Kubernetes-native data streaming powered by Apache Kafka
📃 Introduction:
In this part six of my series about data on Kubernetes, we will explore how Strimzi makes it easier to run Apache Kafka on Kubernetes. Strimzi provides a set of tools and operators that help manage Kafka clusters in a Kubernetes environment.
Strimzi simplifies the process, making it more accessible and manageable.
We will cover the key features of Strimzi, its benefits, and how you can get started with deploying Kafka on Kubernetes.
Apache Kafka overview:
Apache Kafka is an open-source platform designed for building real-time data pipelines and streaming applications. It is highly scalable, fault-tolerant, and designed to handle large volumes of data with low latency.
Key capabilities and features:
- High throughput: Kafka can process millions of messages per second, making it suitable for high-volume data streams.

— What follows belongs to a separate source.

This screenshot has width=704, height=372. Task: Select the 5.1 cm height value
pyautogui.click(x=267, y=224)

- Scalability: Kafka can scale horizontally by adding more brokers to the cluster, ensuring it can handle increasing loads.

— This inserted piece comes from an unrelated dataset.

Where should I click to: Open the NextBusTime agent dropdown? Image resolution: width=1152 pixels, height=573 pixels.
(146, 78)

- Durability: Data in Kafka is replicated across multiple brokers, ensuring it is not lost even if some brokers fail.
- L*ow latency:* Kafka is designed to deliver messages with minimal delay, making it ideal for real-time applications.
- Fault tolerance: Kafka's architecture ensures that the system continues to operate even in the presence of failures.
Use cases:
- Real-time data streaming: Kafka is used to stream data in real-time from various sources like sensors, logs, and applications.
- Event sourcing: Kafka can capture and store events, making it useful for event-driven architectures.
- Log aggregation: Kafka collects and aggregates logs from different systems, providing a centralized log management solution.
- Metrics collection: Kafka can gather and process metrics from various applications and systems for monitoring and analysis.
- Data integration: Kafka acts as a central hub for integrating data from different sources and distributing it to various destinations.
Component architecture:
- Brokers: Kafka brokers are servers that store and manage the data. They handle incoming data streams and distribute them to consumers.
- Topics: Topics are categories or feeds to which data is sent. Each topic can have multiple partitions for parallel processing.
- Partitions: Partitions are subsets of a topic. They allow Kafka to scale horizontally and provide fault tolerance.
- Producers: Producers are applications that send data to Kafka topics.
- Consumers: Consumers are applications that read data from Kafka topics.
- ZooKeeper: ZooKeeper is used to manage and coordinate Kafka brokers. It handles tasks like leader election and configuration management.
Kafka connect:
Kafka connect is a tool for streaming data between Apache Kafka and other systems.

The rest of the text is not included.